Stated problem:
List every line in the items below that contains the word "fullscreen". Case matters.

(begin)

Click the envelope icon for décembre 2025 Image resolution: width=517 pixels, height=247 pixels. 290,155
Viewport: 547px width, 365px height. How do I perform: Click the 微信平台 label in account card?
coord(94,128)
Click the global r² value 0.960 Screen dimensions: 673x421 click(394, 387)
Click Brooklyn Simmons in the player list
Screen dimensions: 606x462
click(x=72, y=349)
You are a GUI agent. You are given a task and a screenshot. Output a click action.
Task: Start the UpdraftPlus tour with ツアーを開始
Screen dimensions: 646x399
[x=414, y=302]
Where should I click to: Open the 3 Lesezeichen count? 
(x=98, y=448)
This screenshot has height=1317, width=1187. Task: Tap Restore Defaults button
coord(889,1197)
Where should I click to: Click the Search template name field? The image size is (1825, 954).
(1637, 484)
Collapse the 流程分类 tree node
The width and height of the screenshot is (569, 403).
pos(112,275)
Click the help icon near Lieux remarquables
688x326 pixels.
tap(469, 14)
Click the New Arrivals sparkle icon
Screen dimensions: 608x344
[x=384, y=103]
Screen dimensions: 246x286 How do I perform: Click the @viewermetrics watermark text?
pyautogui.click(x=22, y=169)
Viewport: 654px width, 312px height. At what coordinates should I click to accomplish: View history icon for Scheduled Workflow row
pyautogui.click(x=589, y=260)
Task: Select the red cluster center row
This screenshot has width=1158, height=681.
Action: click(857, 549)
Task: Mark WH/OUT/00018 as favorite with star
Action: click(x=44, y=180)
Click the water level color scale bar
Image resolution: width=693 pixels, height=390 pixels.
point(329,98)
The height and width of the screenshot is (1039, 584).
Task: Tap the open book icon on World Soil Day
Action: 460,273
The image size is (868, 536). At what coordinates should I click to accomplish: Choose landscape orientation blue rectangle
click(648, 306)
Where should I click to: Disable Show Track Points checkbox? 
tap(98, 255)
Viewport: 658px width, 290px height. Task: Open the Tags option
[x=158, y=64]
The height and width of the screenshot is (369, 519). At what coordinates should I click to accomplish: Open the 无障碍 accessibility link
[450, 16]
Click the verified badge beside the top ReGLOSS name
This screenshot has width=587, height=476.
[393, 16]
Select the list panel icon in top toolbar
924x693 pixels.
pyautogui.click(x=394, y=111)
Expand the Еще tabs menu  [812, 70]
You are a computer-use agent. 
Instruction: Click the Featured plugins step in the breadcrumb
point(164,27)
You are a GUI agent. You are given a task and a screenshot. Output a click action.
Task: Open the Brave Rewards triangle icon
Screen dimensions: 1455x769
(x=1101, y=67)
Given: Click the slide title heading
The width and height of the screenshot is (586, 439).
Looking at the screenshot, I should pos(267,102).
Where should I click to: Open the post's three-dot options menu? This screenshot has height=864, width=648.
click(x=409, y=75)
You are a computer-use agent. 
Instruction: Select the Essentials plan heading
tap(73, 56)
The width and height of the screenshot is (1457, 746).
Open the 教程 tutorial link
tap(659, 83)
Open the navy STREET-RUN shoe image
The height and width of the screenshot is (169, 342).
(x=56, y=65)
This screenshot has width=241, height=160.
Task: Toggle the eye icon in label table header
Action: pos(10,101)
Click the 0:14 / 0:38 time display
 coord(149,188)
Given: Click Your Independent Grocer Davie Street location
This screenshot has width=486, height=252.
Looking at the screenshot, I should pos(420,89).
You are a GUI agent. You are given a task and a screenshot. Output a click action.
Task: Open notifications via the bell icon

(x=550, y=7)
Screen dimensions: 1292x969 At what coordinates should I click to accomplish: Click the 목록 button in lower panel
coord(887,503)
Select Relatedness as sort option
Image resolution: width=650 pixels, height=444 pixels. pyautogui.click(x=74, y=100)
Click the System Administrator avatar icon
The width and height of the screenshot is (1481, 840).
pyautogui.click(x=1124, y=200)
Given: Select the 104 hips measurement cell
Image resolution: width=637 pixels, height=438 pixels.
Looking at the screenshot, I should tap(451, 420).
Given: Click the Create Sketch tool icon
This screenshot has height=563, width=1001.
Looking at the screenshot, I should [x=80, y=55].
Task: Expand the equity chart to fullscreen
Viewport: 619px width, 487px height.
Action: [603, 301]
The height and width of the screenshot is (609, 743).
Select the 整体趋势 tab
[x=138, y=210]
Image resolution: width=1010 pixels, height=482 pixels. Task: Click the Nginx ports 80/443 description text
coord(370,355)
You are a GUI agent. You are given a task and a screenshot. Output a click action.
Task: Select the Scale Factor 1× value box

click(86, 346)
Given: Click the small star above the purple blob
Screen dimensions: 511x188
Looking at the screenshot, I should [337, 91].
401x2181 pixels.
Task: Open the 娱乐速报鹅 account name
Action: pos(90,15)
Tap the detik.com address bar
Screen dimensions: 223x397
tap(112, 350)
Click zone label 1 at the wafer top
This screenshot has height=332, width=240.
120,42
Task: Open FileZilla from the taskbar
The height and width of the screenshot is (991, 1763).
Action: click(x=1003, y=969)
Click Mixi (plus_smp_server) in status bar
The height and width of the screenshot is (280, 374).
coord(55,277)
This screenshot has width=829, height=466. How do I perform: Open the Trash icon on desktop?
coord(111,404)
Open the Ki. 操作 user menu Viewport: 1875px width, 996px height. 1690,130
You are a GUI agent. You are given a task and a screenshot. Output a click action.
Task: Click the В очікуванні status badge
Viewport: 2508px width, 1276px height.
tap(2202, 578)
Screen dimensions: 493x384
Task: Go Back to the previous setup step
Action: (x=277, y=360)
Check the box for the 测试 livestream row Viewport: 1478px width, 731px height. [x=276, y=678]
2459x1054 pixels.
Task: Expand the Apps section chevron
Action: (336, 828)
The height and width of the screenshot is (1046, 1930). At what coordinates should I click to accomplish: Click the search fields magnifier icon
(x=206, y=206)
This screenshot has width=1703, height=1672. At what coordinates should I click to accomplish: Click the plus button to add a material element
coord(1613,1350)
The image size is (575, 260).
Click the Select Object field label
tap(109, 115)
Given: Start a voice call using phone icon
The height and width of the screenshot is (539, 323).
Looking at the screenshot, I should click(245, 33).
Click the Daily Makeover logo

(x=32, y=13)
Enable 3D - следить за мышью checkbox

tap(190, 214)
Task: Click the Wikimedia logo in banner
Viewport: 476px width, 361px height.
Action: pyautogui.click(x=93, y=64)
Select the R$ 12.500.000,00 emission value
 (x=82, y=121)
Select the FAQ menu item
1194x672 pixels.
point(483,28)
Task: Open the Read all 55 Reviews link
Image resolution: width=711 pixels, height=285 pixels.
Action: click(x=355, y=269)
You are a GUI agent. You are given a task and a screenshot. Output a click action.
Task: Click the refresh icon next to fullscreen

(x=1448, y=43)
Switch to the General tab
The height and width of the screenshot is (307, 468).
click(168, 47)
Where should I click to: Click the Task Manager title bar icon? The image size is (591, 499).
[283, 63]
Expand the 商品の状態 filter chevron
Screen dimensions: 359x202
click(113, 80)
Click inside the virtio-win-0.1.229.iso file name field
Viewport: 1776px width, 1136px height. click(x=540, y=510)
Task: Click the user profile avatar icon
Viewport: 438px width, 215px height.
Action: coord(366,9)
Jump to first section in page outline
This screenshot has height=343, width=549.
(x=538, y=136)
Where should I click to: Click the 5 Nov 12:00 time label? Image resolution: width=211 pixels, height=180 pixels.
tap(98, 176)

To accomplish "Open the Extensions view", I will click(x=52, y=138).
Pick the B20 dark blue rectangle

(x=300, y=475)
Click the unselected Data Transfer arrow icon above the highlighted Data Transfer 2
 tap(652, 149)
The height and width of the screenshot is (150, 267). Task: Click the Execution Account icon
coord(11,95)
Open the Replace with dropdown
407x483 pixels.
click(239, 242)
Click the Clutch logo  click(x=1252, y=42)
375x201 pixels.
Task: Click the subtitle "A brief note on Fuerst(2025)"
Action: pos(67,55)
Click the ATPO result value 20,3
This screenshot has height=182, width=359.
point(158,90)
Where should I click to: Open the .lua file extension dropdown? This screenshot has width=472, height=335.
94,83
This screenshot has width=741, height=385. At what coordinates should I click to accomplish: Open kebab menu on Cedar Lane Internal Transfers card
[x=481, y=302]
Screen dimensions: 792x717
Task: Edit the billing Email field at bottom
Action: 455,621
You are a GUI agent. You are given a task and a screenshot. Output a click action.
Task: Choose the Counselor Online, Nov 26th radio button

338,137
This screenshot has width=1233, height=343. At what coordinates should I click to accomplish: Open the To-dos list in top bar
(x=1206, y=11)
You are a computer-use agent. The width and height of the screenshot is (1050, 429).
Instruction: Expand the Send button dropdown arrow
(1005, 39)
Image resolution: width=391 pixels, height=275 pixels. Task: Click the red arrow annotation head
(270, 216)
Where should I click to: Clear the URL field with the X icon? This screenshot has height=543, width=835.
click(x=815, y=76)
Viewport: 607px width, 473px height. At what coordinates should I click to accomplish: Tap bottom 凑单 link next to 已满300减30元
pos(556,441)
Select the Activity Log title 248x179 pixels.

(end)

Task solution:
Task: Expand the equity chart to fullscreen
Task: Click the refresh icon next to fullscreen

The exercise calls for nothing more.